SINGAPORE - Vard's independent financial adviser, CIMB Bank, has maintained its recommendation that Fincantieri's buyout is "not fair but reasonable" in the shipbuilding company's latest circular released on the Singapore Exchange.
Updated numbers on the latest release showed the exit offer price of $0.25 in cash for each offer share represents around a 9.2 per cent discount to the NAV (net asset value) per share, and a 20.1 per cent premium over the NTA (net tangible asset) per share as at March 31, 2018.
This was in comparison to the earlier circular, which said that the exit offer price represents a discount of around 14.9 per cent to the NAV/share and a premium of 10.6 per cent to the NTA per share as at Dec 31, 2017.

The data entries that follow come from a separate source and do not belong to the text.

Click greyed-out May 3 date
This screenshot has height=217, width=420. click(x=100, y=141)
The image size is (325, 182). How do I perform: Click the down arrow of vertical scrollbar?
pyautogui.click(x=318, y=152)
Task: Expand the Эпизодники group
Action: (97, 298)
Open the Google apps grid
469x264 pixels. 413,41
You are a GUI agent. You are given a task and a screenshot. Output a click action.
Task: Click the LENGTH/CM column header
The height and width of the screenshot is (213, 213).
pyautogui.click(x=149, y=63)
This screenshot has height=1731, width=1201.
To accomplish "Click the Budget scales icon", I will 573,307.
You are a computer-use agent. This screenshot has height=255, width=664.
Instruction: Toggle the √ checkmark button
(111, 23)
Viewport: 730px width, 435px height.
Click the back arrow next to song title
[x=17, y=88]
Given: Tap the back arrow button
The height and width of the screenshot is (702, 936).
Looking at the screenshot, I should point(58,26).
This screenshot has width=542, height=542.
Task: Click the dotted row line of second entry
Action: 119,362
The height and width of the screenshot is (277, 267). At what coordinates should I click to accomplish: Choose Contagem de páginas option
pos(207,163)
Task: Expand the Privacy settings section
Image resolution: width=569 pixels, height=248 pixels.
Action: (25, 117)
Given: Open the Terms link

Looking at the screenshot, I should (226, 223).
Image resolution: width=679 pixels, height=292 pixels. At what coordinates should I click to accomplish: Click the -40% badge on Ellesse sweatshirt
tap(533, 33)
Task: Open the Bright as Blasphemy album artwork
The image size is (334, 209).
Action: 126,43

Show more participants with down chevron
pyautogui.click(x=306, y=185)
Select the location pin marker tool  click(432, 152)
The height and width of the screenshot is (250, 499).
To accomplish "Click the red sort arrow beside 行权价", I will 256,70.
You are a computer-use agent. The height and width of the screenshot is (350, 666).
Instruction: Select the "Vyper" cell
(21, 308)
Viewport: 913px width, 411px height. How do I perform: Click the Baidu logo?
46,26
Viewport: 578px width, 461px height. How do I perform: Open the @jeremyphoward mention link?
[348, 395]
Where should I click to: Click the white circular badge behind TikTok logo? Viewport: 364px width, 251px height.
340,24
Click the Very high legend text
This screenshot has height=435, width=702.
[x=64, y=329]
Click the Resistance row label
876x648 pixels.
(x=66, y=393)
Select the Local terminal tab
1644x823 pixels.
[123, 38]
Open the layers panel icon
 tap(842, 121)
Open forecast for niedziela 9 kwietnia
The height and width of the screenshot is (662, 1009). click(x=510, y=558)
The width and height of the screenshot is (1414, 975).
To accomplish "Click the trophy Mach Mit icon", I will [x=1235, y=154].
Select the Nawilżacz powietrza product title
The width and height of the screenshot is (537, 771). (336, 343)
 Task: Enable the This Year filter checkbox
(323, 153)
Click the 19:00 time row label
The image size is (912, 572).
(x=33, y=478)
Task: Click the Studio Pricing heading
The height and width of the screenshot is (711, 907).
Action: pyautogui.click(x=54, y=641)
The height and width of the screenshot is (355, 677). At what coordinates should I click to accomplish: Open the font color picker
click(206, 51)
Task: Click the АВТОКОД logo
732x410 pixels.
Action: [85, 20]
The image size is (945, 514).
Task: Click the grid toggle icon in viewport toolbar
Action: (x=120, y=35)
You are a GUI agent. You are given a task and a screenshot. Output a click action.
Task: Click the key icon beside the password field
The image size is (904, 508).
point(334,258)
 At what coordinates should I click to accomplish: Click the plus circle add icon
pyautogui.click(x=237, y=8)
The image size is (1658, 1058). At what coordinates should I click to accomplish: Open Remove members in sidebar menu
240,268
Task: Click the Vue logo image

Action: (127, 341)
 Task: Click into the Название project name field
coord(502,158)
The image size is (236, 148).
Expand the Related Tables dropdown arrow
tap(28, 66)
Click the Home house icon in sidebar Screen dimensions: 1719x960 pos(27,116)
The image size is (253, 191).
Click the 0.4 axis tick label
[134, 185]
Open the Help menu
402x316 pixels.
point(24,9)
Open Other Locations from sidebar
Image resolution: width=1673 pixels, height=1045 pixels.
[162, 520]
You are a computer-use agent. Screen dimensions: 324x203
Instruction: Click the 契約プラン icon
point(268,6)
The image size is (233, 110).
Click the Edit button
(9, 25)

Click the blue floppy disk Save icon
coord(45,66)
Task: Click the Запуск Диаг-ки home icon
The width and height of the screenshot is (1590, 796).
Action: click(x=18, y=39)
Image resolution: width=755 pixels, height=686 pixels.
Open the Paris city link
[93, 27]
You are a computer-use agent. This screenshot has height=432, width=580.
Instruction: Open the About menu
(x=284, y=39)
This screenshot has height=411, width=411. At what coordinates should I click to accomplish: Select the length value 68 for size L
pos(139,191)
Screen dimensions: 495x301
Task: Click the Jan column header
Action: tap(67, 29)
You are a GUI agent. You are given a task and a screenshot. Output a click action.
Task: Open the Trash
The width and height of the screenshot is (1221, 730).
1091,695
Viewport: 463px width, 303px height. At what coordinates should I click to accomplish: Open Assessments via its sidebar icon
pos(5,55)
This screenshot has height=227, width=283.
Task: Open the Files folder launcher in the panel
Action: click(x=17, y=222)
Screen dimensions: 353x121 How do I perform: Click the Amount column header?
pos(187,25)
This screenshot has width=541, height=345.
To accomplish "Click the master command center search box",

Also, new numbers showed the exit offer price is priced at a discount of around 14.4 per cent to the RNAV (revalued net asset value) per share as at March 31, compared to the 19.2 per cent discount to the RNAV per share of S$0.309 as at Dec 31, 2017.
Vard also highlighted to shareholders in its new circular that the exit offer will be conditional upon the delisting resolution being passed at the company's July 24 extraordinary general meetinEGM.
If the condition is not fulfilled, the delisting will not proceed and the company will remain listed on the SGX. The exit offer will also lapse, and all acceptances of the exit offer will be returned, Vard added.
The company emphasised that approving the delisting does not automatically mean accepting the exit offer.